Re: [PATCH] Fix a complex race in hrtimer code.

From: Salman Qazi
Date: Mon Oct 11 2010 - 19:19:18 EST


On Mon, Oct 11, 2010 at 3:43 PM, Andrew Morton
<akpm@xxxxxxxxxxxxxxxxxxxx> wrote:
> On Thu, 07 Oct 2010 19:33:56 -0700
> Salman Qazi <sqazi@xxxxxxxxxx> wrote:
>
>> The race is described as follows:
>>
>> CPU X                                 CPU Y
>> remove_hrtimer
>> // state & QUEUED == 0
>> timer->state = CALLBACK
>> unlock timer base
>> timer->f(n) //very long
>>                                   hrtimer_start
>>                                     lock timer base
>>                                     remove_hrtimer // no effect
>>                                     hrtimer_enqueue
>>                                     timer->state = CALLBACK |
>>                                                    QUEUED
>>                                     unlock timer base
>>                                   hrtimer_start
>>                                     lock timer base
>>                                     remove_hrtimer
>>                                         mode = INACTIVE
>>                                         // CALLBACK bit lost!

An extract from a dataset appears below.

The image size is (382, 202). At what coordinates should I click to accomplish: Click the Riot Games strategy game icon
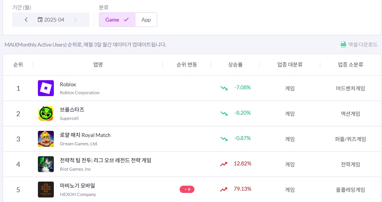(46, 164)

>>                                     switch_hrtimer_base
>>                                             CALLBACK bit not set:
>>                                                     timer->base
>>                                                     changes to a
>>                                                     different CPU.

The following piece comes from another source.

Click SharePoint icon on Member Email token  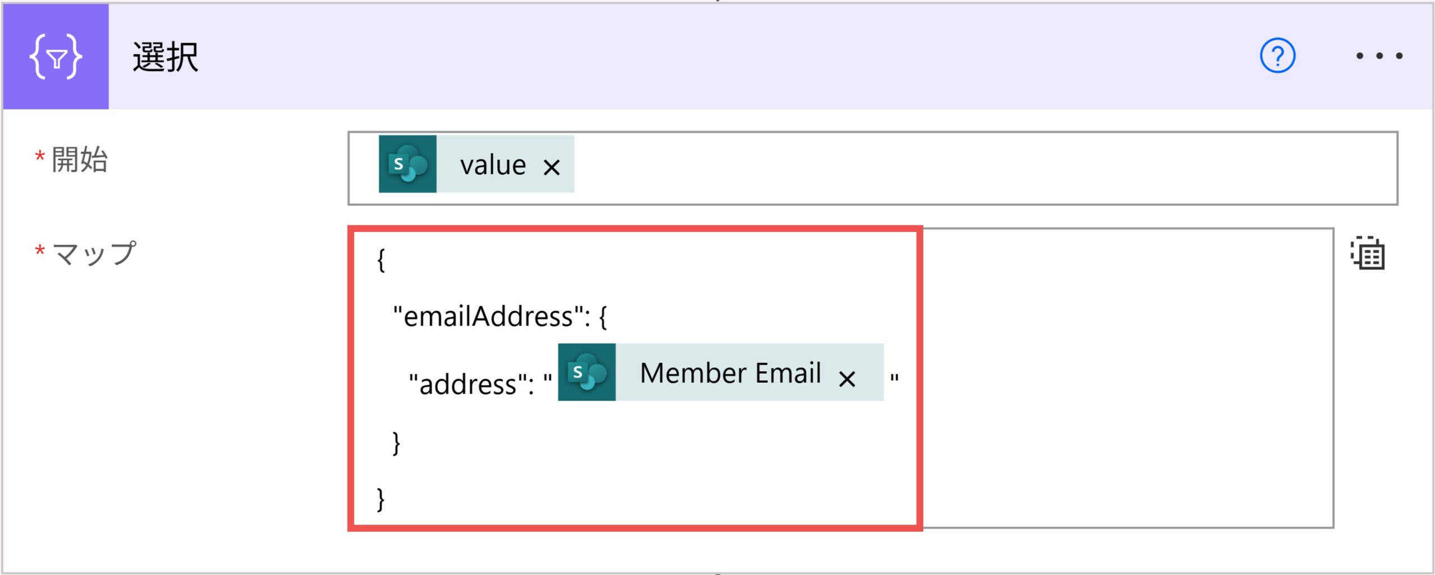(x=587, y=372)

>> lock this CPU's timer base
>>
>> Bug reproducible and fix testable using a kernel module that hrtimer_start()s
>> a timer with a very long running callback from multiple CPUs:
>>
>> MODULE_LICENSE("GPL");
>>
>> static long timer_func_time = 1000;
>> module_param(timer_func_time, long, 0600);
>> static long timer_starts = 2500;
>> module_param(timer_starts, long, 0600);
>> static long timer_expire = 1000;
>> module_param(timer_expire, long, 0600);
>>
>> DEFINE_PER_CPU(struct task_struct *, hrtimer_thread);
>>
>> /* There are other issues, like deadlocks between multiple hrtimer_start observed
>>  * calls, at least in 2.6.34 that this lock works around.  Will look into
>>  * those later.
>>  */
>> static DEFINE_SPINLOCK(blah_lock);
>>
>> static ktime_t mytime;
>> static struct hrtimer timer;
>>
>> static enum hrtimer_restart timer_restart(struct hrtimer *timer)
>> {
>>         unsigned long i;
>>         /* We have to make the callback longer to improve the
>>          * probability of having a race.
>>          */
>>         for (i = 0; i < timer_func_time / 100; i++) {
>>                 touch_nmi_watchdog();
>>                 touch_softlockup_watchdog();
>>                 udelay(100);
>>         }
>>
>>         return HRTIMER_NORESTART;
>> }
>>
>> static int restart_hrtimer_repeatedly(void *input)
>> {
>>         int i;
>>         unsigned long range;
>>         while (!kthread_should_stop()) {
>>                 for (i = 0; i < timer_starts; i++) {
>>                         /* Avoid deadlocks for now */
>>                         spin_lock(&blah_lock);
>>                         hrtimer_start(&timer, mytime, HRTIMER_MODE_REL);
>>                         spin_unlock(&blah_lock);
>>                         touch_nmi_watchdog();
>>                         touch_softlockup_watchdog();
>>                 }
>>                 cond_resched();
>>         }
>>         hrtimer_cancel(&timer);
>>         return 0;
>> }
>>
>> static int hrtimer_unit_test_init(void)
>> {
>>         int cpu;
>>         mytime = ktime_set(0, 0);
>>         mytime = ktime_add_ns(mytime, timer_expire);
>>         hrtimer_init(&timer, CLOCK_MONOTONIC, HRTIMER_MODE_REL);
>>         timer.function = timer_restart;
>>         for_each_online_cpu(cpu) {
>>                 per_cpu(hrtimer_thread, cpu) = kthread_create(
>>                         restart_hrtimer_repeatedly, NULL, "hrtimer_test/%d",
>>                         cpu);
>>                 if (IS_ERR(per_cpu(hrtimer_thread, cpu))) {
>>                        printk(KERN_ERR
>>                                 "Failed to create hrtimer test thread\n");
>>                         BUG();
>>                 }
>>                 kthread_bind(per_cpu(hrtimer_thread, cpu), cpu);
>>                 wake_up_process(per_cpu(hrtimer_thread, cpu));
>>         }
>>         return 0;
>> }
>>
>> static void hrtimer_unit_test_exit(void)
>> {
>>         int cpu;
>>         for_each_online_cpu(cpu) {
>>                 (void)kthread_stop(per_cpu(hrtimer_thread, cpu));
>>         }
>> }
>>
>> module_init(hrtimer_unit_test_init);
>> module_exit(hrtimer_unit_test_exit);
>> ---
>>  kernel/hrtimer.c |    7 +++++--
>>  1 files changed, 5 insertions(+), 2 deletions(-)
>>
>> diff --git a/kernel/hrtimer.c b/kernel/hrtimer.c
>> index 1decafb..4769c51 100644
>> --- a/kernel/hrtimer.c
>> +++ b/kernel/hrtimer.c
>> @@ -944,8 +944,8 @@ remove_hrtimer(struct hrtimer *timer, struct hrtimer_clock_base *base)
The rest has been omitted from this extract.